• What you are asked to do:
From the records below, copy each line that has the word "checkbox" in it.

• Raw data:
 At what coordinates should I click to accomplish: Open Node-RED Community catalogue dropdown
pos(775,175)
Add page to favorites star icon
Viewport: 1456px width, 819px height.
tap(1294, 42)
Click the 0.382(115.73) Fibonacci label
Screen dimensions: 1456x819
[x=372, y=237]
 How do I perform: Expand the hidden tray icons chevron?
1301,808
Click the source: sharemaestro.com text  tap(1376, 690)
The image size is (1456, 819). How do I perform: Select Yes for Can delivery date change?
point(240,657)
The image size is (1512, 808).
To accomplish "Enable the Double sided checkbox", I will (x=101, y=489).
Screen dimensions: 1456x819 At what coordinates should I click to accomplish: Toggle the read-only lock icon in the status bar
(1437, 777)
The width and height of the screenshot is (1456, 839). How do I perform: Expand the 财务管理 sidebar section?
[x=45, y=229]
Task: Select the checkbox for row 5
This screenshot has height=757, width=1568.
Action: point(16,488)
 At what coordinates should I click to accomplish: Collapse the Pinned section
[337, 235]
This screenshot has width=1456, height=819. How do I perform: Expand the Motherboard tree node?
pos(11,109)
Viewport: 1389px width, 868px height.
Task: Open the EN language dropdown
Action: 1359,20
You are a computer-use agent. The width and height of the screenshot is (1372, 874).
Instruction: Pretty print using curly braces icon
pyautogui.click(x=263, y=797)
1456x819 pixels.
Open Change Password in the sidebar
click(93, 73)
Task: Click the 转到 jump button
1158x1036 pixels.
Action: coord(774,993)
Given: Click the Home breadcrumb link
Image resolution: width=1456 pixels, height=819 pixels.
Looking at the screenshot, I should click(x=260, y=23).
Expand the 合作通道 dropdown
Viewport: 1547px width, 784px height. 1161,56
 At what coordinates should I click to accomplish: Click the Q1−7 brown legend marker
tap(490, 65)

• Written solution:
To accomplish "Enable the Double sided checkbox", I will (x=101, y=489).
Task: Select the checkbox for row 5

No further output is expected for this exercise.